IPC Section 503 defines the offence of Criminal Intimidation. It says that whoever threatens another with any injury either to his person, reputation or property, or to the person or reputation of anyone in whom that person is interested, with the intention of causing alarm to that person, or to cause that person to do any such act which he is not legally bound to do, or to omit to do any act which that other person is entitled to do, as the means of avoiding the execution of such threat, commits criminal intimidation.

There is an explanation attached to the section according to which a threat to injure the reputation of any person who is dead in whom the person threatened is interested, is within this section.

The section contemplates that the offender must threaten another with any injury to his person, reputation or property, or to the person or reputation, and not to property, of any one in whom that person is interested. The intention of the offender must be to cause alarm to the person threatened, or to cause the person threatened either to do any act which he is not legally bound to do, or to omit to do any act which he is legally entitled to do, as the means of avoiding the execution of such threat.

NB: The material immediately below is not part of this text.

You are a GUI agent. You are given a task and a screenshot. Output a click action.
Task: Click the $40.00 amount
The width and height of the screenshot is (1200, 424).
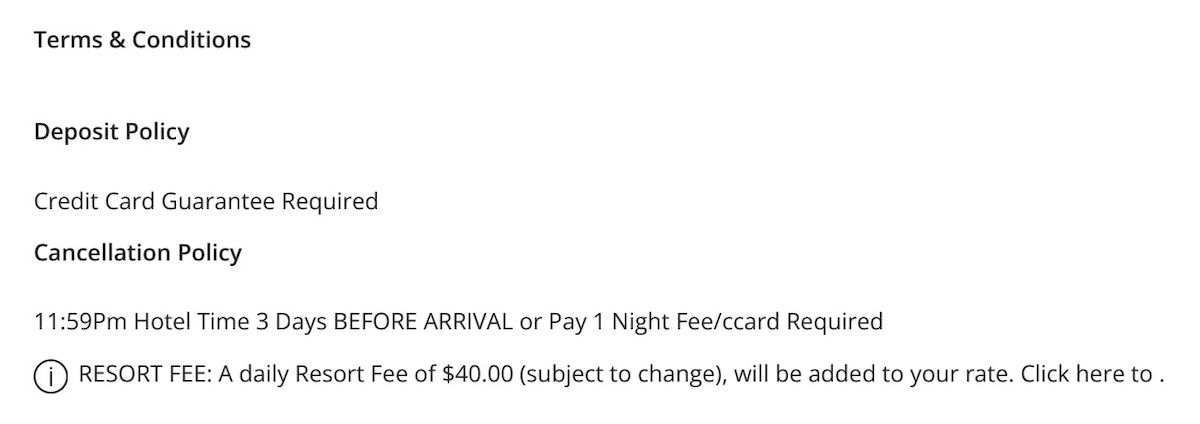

The word ‘injury’ has the same meaning as given under section 44 of the Code, and therefore, threatening with divine displeasure or spiritual hardship and the like, cannot form the basis of any guilt for criminal intimidation. The language of the section unambiguously says that if the offender threatens not the victim but anyone in whom the victim is interested then the threat must be to the person or reputation of such person and threat to property has been deliberately omitted from this part of the section.